Henry Dundas, his long-time friend and political ally, is said to have wagered £500 that William Pitt the Younger never touched a woman.

Pitt did a great many other things. The son of the elder Pitt who had also been Prime Minister, he would be the youngest holder of that office that Britain has ever seen. He came to power at 24. Seventeen years later, when he resigned (temporarily as it turned out), he was still younger than any other British Prime Minister has been on first taking office.

Being Prime Minister was his one driving aspiration. So much so that following his return to power, he would hold it to the grave, dying in office less than two years later. He was still unbearably young, just 46.

What about that business of never touching a woman?

It had seemed at one point that he might. He drew close to the family of his friend and political ally William Eden, Baron Auckland, the nearest neighbour to the country house Pitt then had in Kent. He spent much of his time with the family and in particular in conversation with Auckland’s daughter, Eleanor Eden. The strong attachment between them became so obvious that in 1797 there was widespread talk of a marriage between the Prime Minister and Eleanor.

Eleanor Eden: disappointed
by insurmountable obstacles to her marriage
It seems he suddenly became aware of how committed he was becoming. So he wrote to explain he’d had had no intention of getting in so deep though, this being the late eighteenth century, it wasn’t to Eleanor that he wrote, but to her father.

It can hardy, I think, be necessary to say that the time I have passed among your family has led to my forming sentiments of very real attachment towards them all, and of much more than attachment towards one whom I need not name. Nor should I do justice to my own feelings, or explain myself as firmly as I think I ought to do, if I did not own that every hour of my acquaintance with the person to whom you will easily conceive I refer has served to augment and confirm that impression; in short, has convinced me that whoever may have the good fortune ever to be united to her is destined to more than his share of human happiness.

Whether, at any rate, I could have had any ground to hope that such might have been my lot, I am in no degree entitled to guess.

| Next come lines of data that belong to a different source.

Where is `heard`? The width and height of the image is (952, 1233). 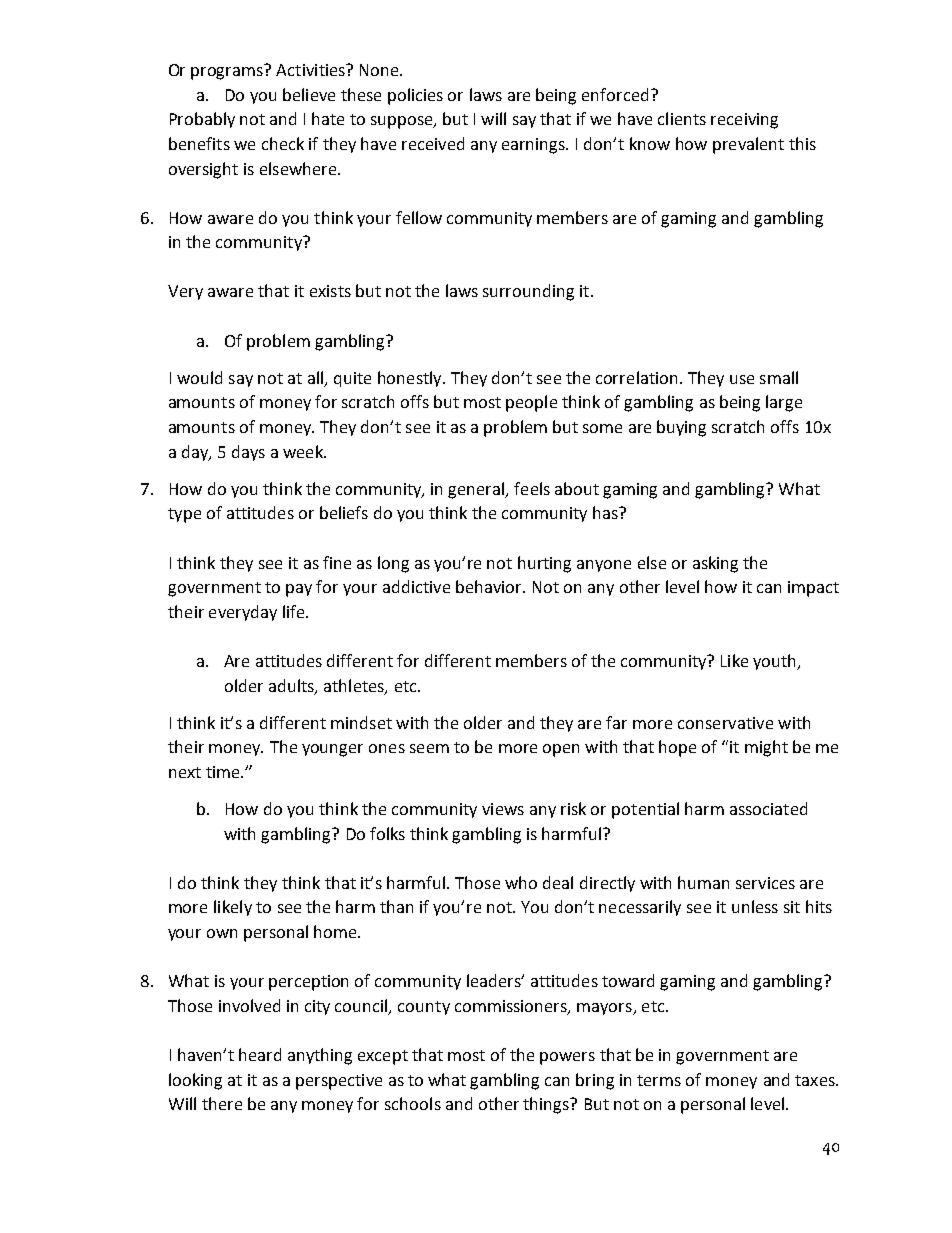
heard is located at coordinates (260, 1054).
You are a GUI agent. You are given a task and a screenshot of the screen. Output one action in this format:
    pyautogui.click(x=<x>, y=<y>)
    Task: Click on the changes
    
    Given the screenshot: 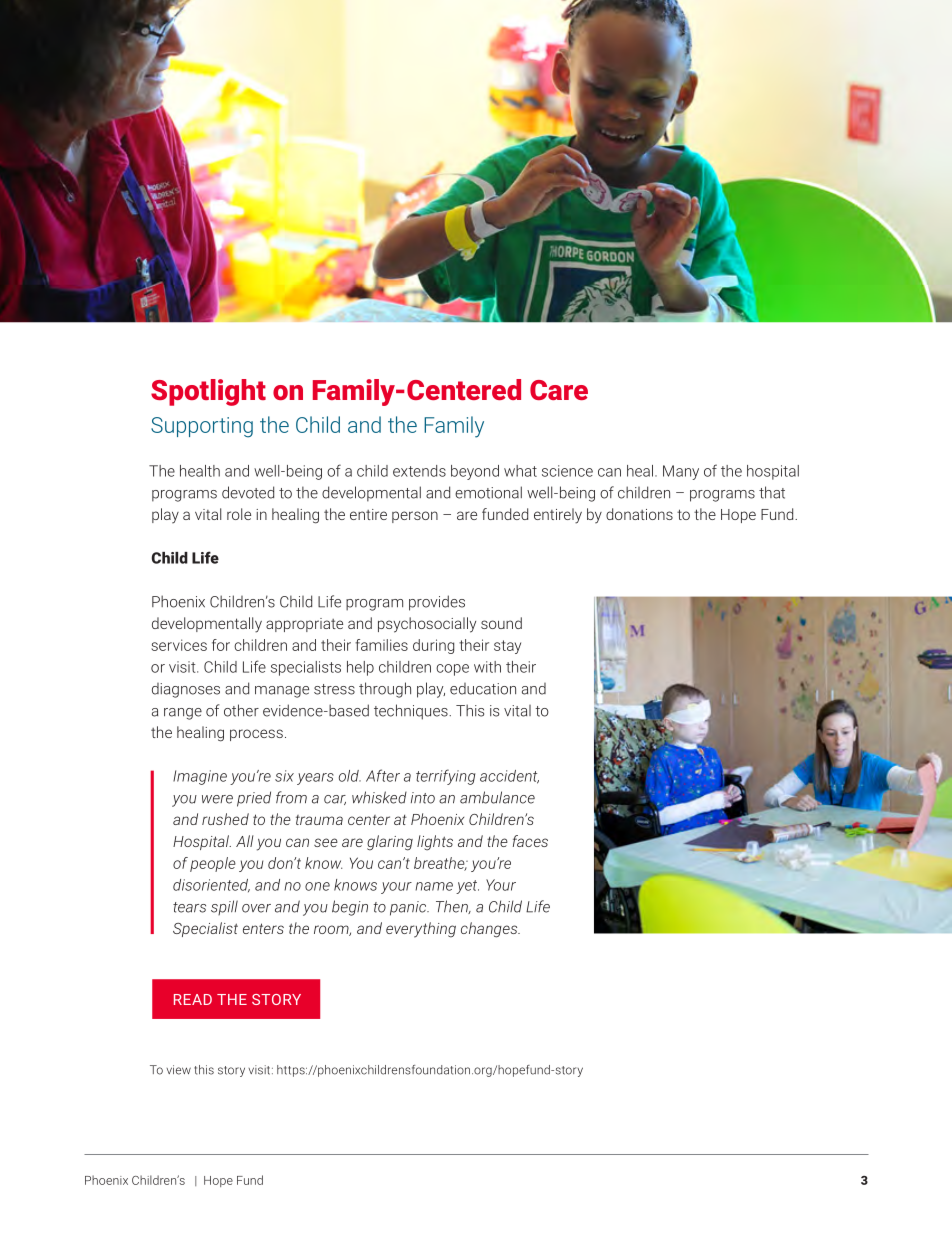 What is the action you would take?
    pyautogui.click(x=490, y=930)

I have to reproach myself for ever having indulged the idea on my own part as far as I have done without asking myself carefully and early enough what were the difficulties in the way of tis being realised. I have suffered myself to overlook them too long, but having now at length reflected as fully and as calmly as I am able on every circumstance that ought to come under my consideration (at least as much for her sake as for my own), I am compelled to say that I find the obstacles to it decisive and insurmountable.


Pitt never explained what the obstacles were, which strikes me as significant enough in itself. The collapse of the hopes for the match must, however, have helped Dundas win his wager, if anyone accepted it: it seems unlikely that Pitt ever did touch a woman, in the sense Dundas intended.

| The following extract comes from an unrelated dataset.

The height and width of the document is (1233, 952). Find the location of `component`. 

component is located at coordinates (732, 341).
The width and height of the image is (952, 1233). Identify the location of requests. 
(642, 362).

Curiously, one man famously did touch Pitt. William Hague has written a great biography of Pitt, proving that it’s possible to be an infuriating Tory politician (at one time leader of his party, as it happens) but be good historian and, even more important, a fine writer too. As Hague explains, a protégé of Pitt’s and future Prime Minister himself, George Canning, ‘had once even been seen to touch Pitt on the shoulder, an action unthinkable to the majority of MPs.’

Later on, Pitt played a significant role in making Canning’s marriage possible and acted as one of the witnesses to it. But, as Hague again tells us:

He seemed to behave bizarrely at Canning’s wedding on 8 July, although he should have found it a joyous occasion, having encouraged the match, bringing Canning and his bride Joan Scott together at Walmer, and giving Caning promotion [in government] so that he was better provided for. […] At the ceremony Pitt seemed too nervous to sign the register, suggesting that he was either distressed, ill, or much influenced by alcohol.

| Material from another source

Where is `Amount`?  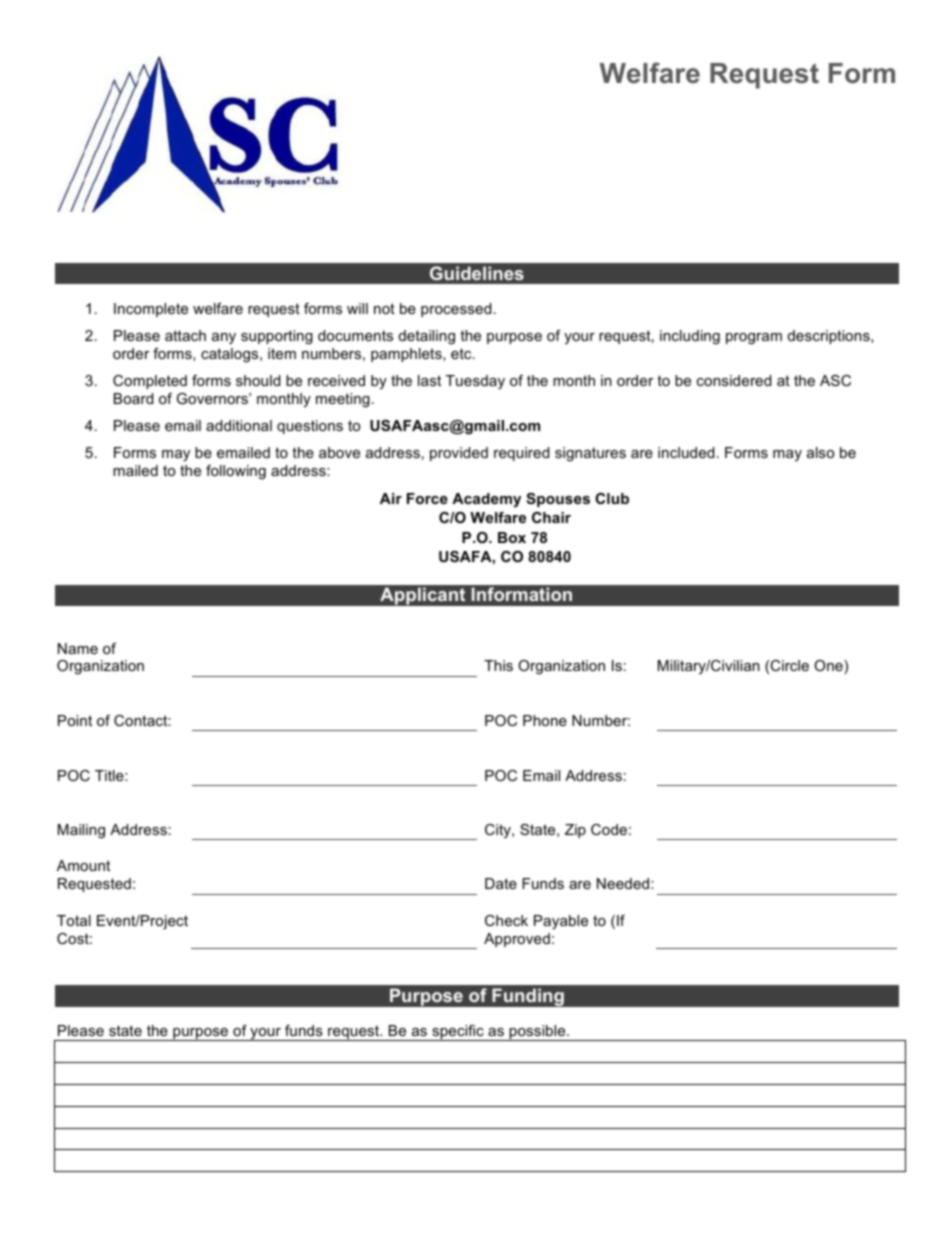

Distressed? That seems distinctly plausible. If Pitt had feelings for Canning that he couldn’t avow, helping fix up his marriage would have been an obvious stratagem. But, obvious or not, the stratagem might very well not have protected him from feelings of unbearable sorrow and disappointment when the event took place.

Hague is careful not to assert more than the record can confirm. At one point he suggests that an answer to mystery of Pitt’s behaviour may have been…

…that Pitt had homosexual leanings but suppressed any urge to act on them for the sake of his ambitions. Social attitudes were more hostile to such tendencies in the late eighteenth century than they are today, or had been only a few decades before. It is possible that the suppression of private feelings added to Pitt’s apparent aloofness and his dedication to work.

The record certainly provides no confirmation:

We have no sure evidence that Pitt was homosexual: no surviving letter or diary of any of his friends gives any hint of it, no enemy directly alleged it even after his death. Nevertheless, there was a good deal of innuendo and gossip.

Pitt was a remarkable man. In purely practical terms, he had a remarkable career and achieved far more than most politicians manage.

But isn’t it intriguing to think that behind all that success there may have lurked a tragic, unavowable and insatiated longing?